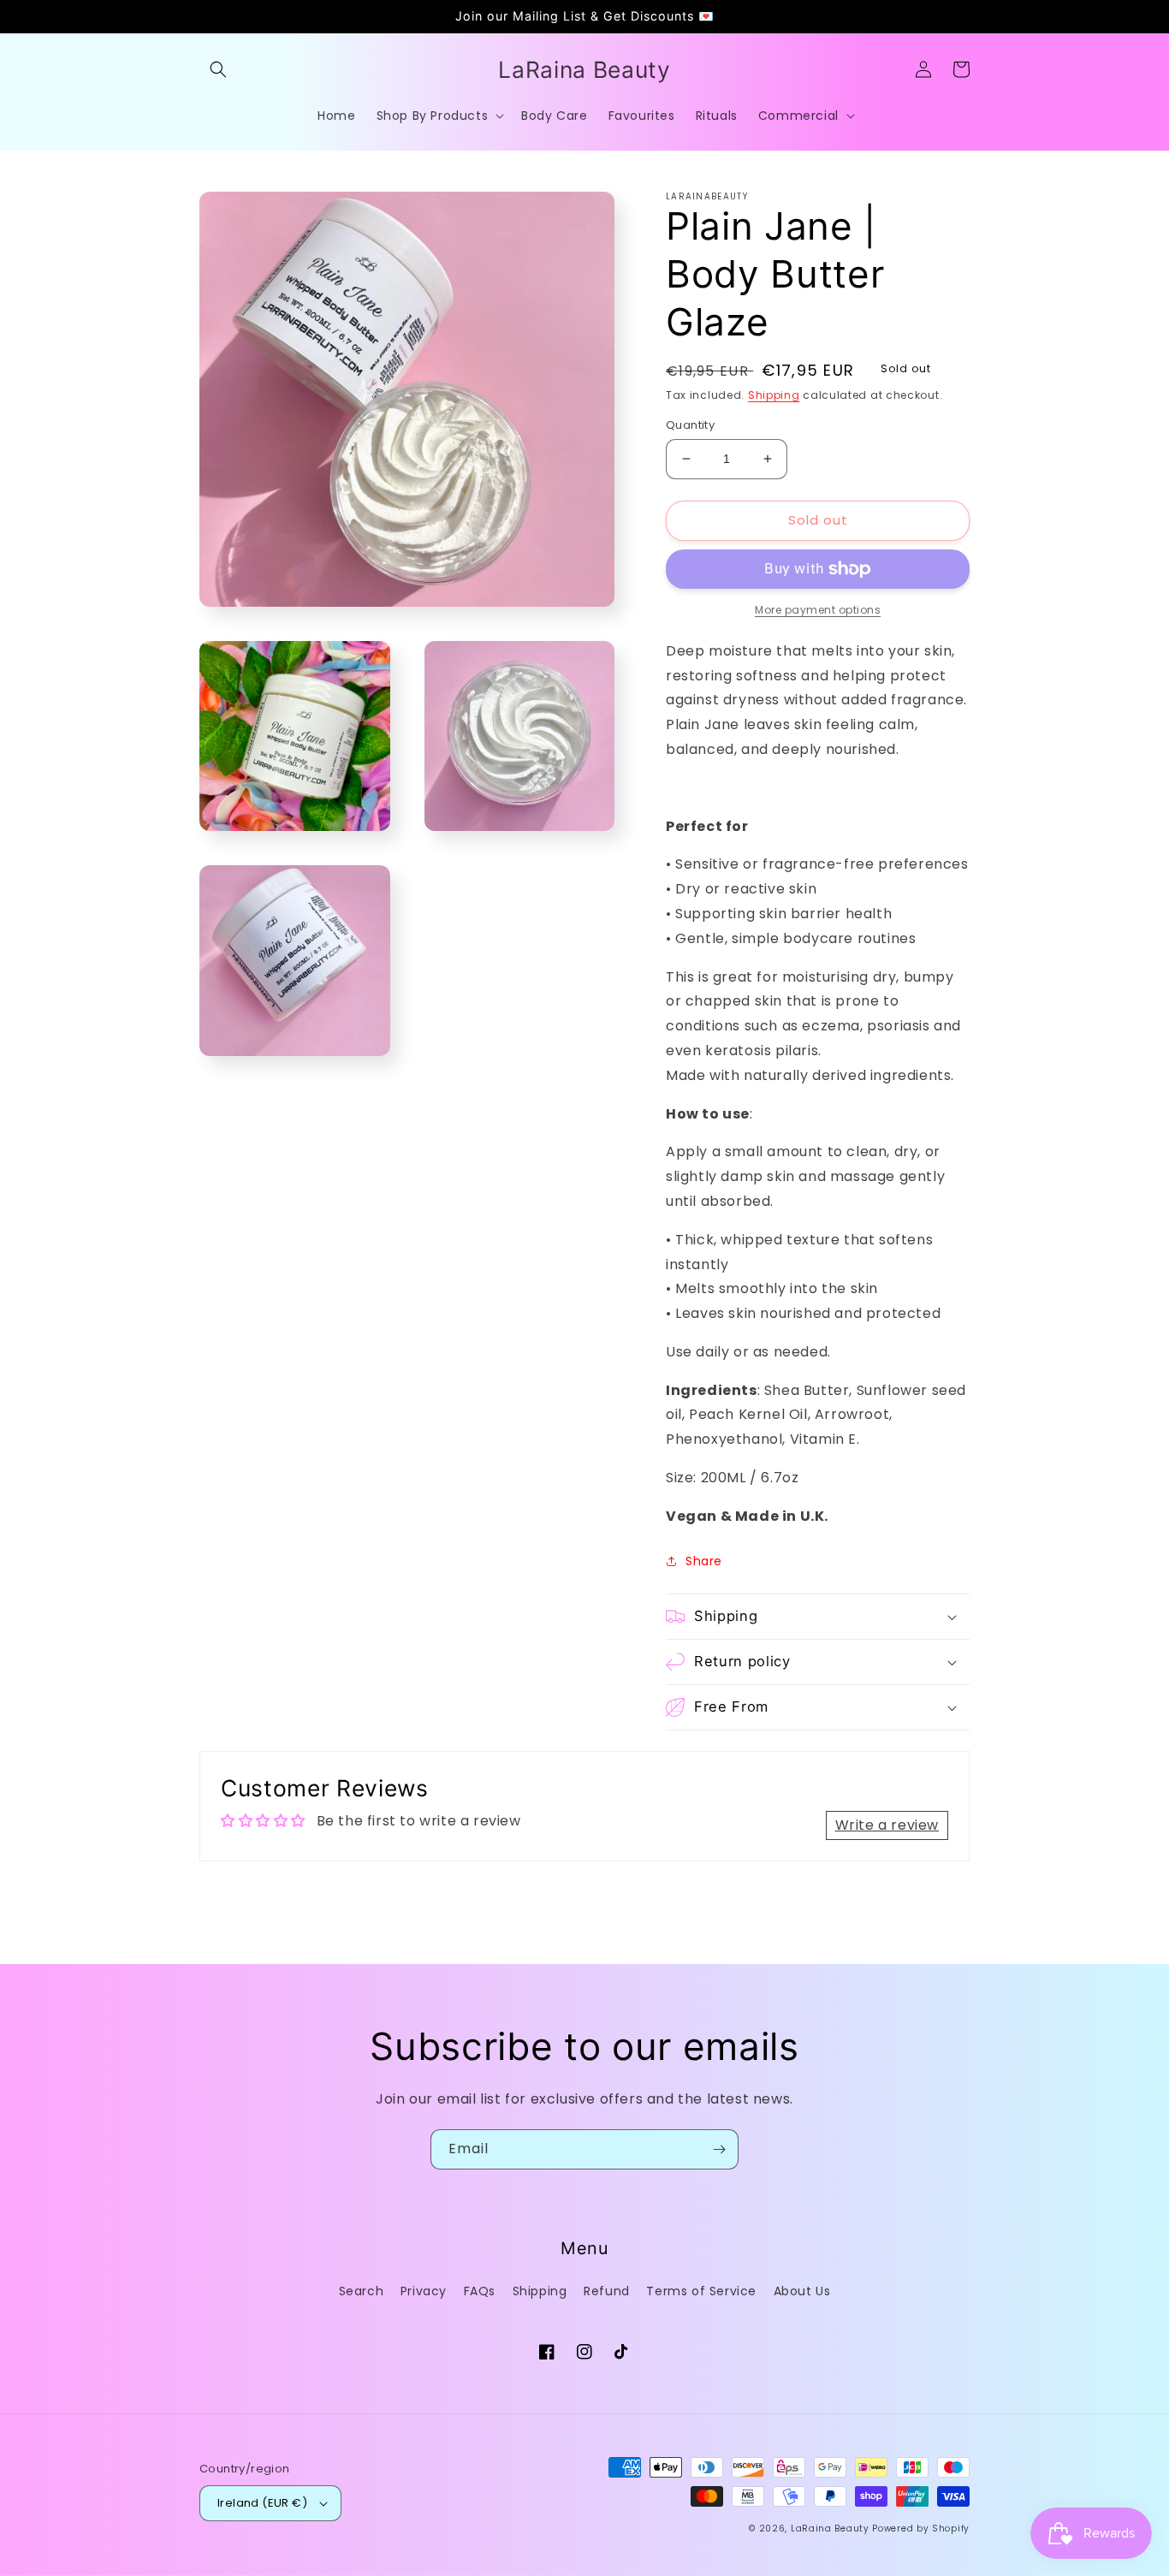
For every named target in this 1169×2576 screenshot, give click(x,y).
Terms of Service (701, 2291)
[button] (218, 69)
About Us (802, 2291)
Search (361, 2291)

• [To do]:
The expected output is the full material above, unaltered, with pictures removed.

• [Your response]:
For every named target in this 1169×2576 screenshot, give click(x,y).
Terms of Service (701, 2291)
[button] (218, 69)
About Us (802, 2291)
Search (361, 2291)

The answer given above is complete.